Yad Hanadiv (The Rothschild Foundation) establishes a committee of experts to conduct a feasibility study for the establishment of a "university for all." In 1972, the committee recommends the founding of an open university based on the British model.
On April 14, The Open University of Israel (OUI) officially opens its doors. The first course development team is formed. The OUI aims to distinguish itself from other universities by its open admissions policy, distance learning framework, and nationwide network of study centers.
On October 17, the first semester opens with 2,267 students. Mr. Max Rowe, Director of the Rothschild Foundation, is at the helm as the first president of the OUI.
1980 – 1988
On June 18, 1980, the Council for Higher Education (CHE) authorizes the OUI to grant BA degrees.

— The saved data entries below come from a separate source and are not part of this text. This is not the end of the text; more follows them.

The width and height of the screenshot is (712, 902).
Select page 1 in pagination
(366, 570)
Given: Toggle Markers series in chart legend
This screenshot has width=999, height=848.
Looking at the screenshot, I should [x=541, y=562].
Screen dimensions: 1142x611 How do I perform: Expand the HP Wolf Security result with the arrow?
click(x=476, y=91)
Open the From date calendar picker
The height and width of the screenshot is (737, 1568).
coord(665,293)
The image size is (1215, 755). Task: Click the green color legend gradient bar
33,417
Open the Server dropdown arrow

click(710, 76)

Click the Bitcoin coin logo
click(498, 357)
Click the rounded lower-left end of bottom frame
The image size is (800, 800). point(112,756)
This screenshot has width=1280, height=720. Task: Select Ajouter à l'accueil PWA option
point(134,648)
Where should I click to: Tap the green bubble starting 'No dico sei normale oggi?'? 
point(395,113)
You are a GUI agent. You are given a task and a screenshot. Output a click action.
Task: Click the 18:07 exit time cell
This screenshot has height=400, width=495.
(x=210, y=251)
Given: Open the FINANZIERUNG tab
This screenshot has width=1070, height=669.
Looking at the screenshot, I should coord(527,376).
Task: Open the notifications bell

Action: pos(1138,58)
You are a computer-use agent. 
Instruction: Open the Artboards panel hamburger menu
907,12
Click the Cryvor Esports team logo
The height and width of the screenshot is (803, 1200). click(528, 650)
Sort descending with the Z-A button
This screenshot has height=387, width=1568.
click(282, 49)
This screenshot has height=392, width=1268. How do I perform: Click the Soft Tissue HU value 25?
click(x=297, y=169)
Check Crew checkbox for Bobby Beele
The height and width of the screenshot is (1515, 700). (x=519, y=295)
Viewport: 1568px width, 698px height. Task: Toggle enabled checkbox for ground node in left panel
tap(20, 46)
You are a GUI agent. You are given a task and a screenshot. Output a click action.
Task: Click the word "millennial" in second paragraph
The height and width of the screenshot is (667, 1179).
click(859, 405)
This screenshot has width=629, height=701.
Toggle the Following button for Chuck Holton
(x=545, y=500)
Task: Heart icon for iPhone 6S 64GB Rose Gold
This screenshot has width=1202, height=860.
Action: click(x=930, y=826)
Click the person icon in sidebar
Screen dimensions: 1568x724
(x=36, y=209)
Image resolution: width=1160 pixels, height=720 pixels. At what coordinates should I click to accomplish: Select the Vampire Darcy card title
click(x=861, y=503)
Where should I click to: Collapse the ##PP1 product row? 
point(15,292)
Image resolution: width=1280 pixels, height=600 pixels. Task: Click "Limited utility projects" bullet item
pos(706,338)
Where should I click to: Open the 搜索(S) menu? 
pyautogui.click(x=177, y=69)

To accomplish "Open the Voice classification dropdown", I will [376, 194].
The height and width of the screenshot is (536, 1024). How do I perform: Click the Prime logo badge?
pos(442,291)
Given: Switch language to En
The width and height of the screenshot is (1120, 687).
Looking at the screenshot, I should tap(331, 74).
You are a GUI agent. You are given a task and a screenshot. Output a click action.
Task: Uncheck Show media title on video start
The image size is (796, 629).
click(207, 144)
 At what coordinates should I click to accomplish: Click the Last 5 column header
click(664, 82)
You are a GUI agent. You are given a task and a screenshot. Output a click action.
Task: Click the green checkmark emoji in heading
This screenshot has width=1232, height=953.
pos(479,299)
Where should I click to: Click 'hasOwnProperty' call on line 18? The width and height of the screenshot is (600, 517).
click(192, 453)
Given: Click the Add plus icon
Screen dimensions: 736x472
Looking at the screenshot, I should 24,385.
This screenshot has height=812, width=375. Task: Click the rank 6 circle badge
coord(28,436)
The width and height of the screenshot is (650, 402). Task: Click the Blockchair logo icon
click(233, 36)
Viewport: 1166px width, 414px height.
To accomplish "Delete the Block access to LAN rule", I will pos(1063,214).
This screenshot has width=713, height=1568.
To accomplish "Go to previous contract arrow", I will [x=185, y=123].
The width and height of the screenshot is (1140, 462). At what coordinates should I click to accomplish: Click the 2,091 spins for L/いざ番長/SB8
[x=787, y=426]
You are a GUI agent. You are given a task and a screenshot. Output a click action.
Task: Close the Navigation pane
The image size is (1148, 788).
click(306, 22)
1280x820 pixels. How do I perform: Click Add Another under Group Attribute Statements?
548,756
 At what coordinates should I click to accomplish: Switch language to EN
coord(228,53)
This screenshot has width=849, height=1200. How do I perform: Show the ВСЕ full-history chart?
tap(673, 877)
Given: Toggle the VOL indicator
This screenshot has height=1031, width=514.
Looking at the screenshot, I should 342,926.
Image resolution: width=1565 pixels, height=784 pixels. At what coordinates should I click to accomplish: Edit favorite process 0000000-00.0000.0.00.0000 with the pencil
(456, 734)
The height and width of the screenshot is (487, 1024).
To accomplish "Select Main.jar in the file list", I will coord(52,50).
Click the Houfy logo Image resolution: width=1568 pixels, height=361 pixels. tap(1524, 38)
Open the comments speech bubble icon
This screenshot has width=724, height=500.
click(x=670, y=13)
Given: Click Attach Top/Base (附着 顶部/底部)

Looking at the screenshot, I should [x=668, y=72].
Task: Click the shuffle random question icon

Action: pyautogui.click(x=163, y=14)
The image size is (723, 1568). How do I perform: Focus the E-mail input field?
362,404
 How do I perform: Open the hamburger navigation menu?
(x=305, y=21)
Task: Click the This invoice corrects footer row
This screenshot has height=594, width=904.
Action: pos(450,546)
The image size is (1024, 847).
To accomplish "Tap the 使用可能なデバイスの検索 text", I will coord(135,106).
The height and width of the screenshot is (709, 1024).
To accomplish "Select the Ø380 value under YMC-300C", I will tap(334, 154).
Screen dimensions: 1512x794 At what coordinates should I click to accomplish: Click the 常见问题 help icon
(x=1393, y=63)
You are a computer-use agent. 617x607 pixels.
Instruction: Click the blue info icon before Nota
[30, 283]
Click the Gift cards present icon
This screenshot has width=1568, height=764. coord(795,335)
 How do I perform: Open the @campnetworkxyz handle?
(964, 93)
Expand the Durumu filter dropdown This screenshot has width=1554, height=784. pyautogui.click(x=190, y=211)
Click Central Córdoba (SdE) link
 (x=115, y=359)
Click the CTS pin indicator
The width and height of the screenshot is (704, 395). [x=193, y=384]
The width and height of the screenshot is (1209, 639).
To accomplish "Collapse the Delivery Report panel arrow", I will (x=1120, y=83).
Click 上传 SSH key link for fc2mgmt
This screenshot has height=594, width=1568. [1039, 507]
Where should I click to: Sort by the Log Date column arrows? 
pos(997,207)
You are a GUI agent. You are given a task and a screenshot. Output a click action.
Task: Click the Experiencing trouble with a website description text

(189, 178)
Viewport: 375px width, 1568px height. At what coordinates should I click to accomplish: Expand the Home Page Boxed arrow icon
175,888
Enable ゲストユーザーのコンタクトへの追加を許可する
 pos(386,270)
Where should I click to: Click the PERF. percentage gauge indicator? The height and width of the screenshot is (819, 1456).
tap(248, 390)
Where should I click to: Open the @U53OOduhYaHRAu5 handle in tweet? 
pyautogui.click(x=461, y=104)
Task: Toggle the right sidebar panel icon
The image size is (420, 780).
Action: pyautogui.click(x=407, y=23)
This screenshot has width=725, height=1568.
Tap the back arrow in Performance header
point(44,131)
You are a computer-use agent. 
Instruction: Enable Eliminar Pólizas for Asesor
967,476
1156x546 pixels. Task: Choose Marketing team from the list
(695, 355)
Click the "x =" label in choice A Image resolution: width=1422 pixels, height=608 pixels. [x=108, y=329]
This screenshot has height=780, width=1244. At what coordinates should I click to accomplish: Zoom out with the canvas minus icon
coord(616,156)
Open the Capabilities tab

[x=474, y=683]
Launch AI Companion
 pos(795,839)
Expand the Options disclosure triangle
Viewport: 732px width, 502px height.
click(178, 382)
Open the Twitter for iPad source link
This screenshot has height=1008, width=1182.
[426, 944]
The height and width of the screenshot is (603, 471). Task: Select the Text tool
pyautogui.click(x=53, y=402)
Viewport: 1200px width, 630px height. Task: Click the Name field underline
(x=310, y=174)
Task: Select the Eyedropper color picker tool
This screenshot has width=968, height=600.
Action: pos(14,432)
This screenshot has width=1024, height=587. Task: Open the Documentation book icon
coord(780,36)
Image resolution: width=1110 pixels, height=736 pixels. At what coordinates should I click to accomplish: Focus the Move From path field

The first degrees are awarded on September 6, 1982 to 41 graduates.
By 1988, enrollment at the OUI has risen to 11,000 students, who are registered in 180 courses.
1993 – 1995
In order to address the academic requirements of an ever-growing and diversifying student population, the OUI adopts a sophisticated method of instruction based on the newest technologies, including mediated communication, cable TV, and satellite communication.
Course development begins for a Jewish and Israel Studies program in Russian (Project Russia) with a view to offering distance learning in the FSU.
The OUI Publishing House experiences a huge upswing. In 1994, the number of volumes produced for students and the general public reaches 114,000 (61 titles).
Other new developments include the opening of the Student Call Center and Shoham - The Center for Technology in Distance Education.
In 1995, the first OUI master's degree program is approved by the CHE. The OUI now offers an MSc degree in computer science.
1997 – 2000
The Research Authority is established.
A joint program with the Technion is implemented, which allows students who earn high grades in specific courses to transfer to the Technion. This is a precursor to the successful transfer tracks program, initiated in 1999, in which students may transfer into second-year studies at other universities upon fulfilling certain course and grade requirements.
The university continues to add to its growing list of undergraduate and graduate programs, including an MBA and a BSc in industrial engineering and management.
The university works together with the IDF to allow young adults to study in the Atudah program towards a bachelor's degree in computer science, prior to enlistment.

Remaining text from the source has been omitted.